WORK TASK - Pictures do not belong in the copy. Output exactly the lines from the one containing "Click the Five" to the end of the listing below.

--- RECORDS SHOWN Enclosed Below ---

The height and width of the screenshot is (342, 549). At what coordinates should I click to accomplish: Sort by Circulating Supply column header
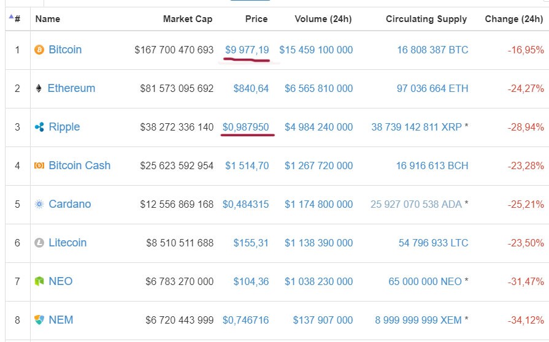click(x=426, y=19)
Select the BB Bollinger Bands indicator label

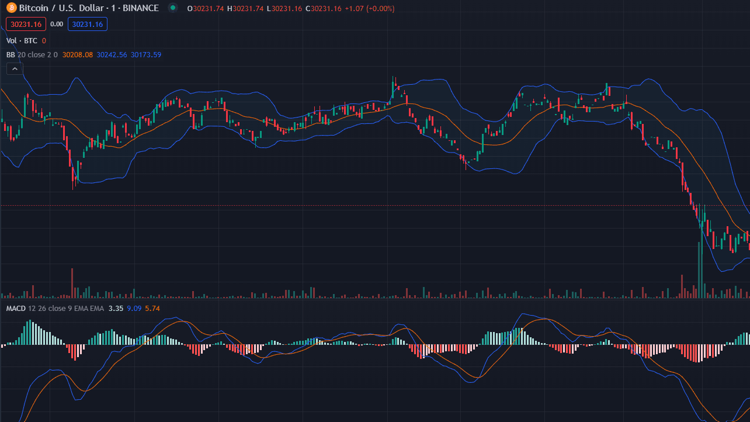click(x=11, y=54)
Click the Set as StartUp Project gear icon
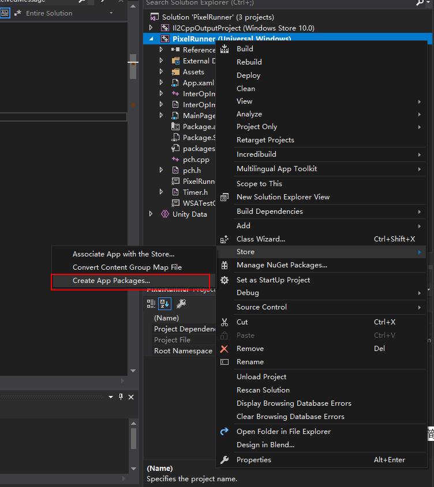This screenshot has height=487, width=434. (x=225, y=280)
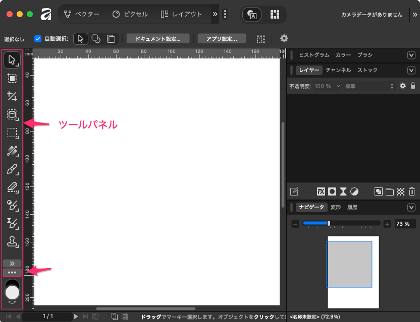
Task: Click the navigator zoom slider
Action: (341, 223)

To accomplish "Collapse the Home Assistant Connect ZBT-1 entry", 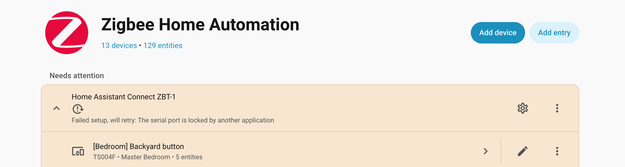I will (57, 108).
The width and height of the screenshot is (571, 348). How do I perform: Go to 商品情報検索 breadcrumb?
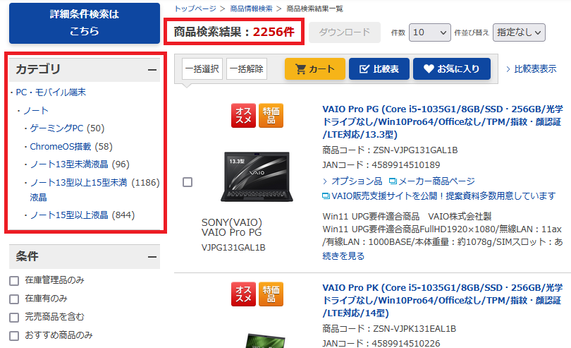point(251,8)
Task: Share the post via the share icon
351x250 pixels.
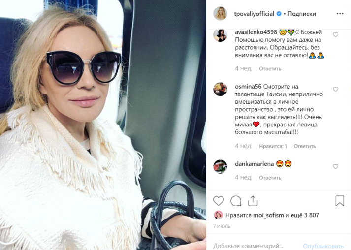Action: 253,201
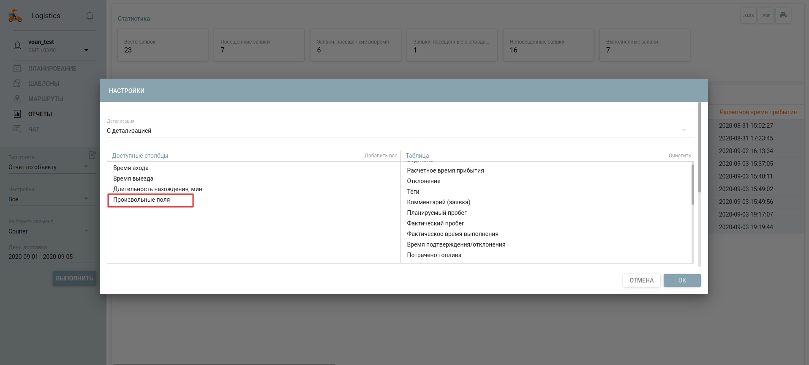Expand the voan_test user account menu
The image size is (809, 365).
point(86,50)
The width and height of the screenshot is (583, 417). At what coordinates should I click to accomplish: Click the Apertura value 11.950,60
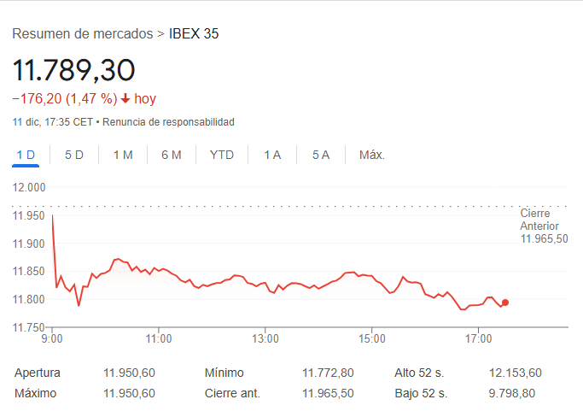click(x=129, y=373)
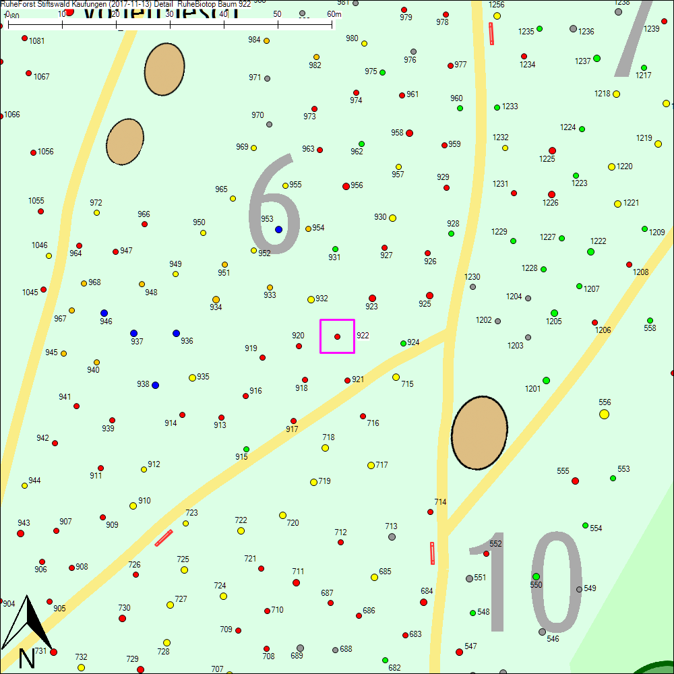Select the large gray section number 10
Screen dimensions: 674x674
[x=527, y=582]
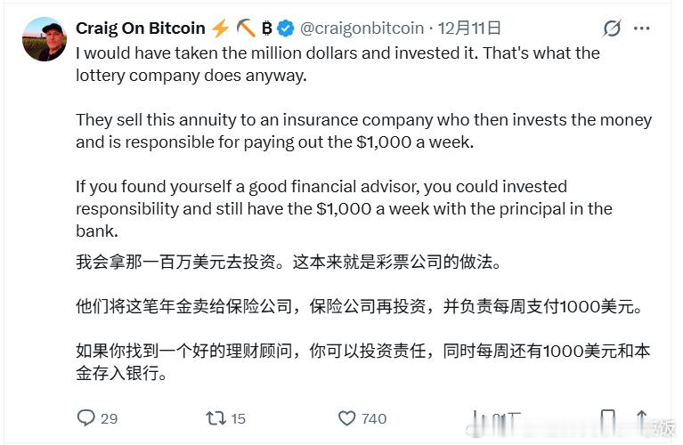
Task: Click the 29 replies count
Action: [x=109, y=418]
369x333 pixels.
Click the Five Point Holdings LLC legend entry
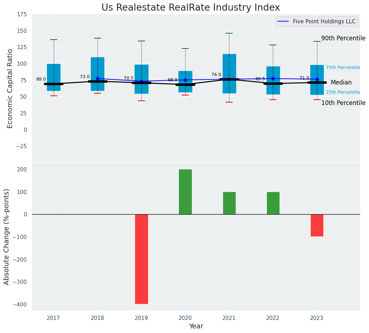tap(324, 22)

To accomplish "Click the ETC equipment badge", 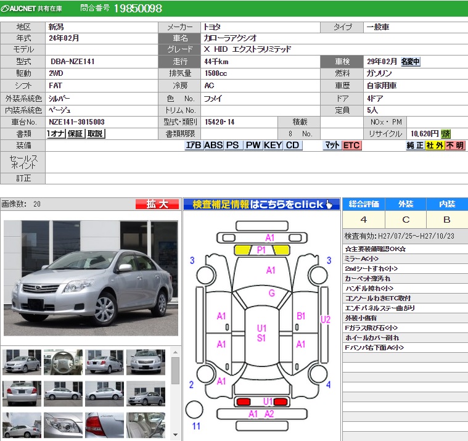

--- End of Enclosed RECORDS SHOWN ---

SOLVED PROBLEM -
Click the Five Point Holdings LLC legend entry
tap(324, 22)

To accomplish "Click the ETC equipment badge", 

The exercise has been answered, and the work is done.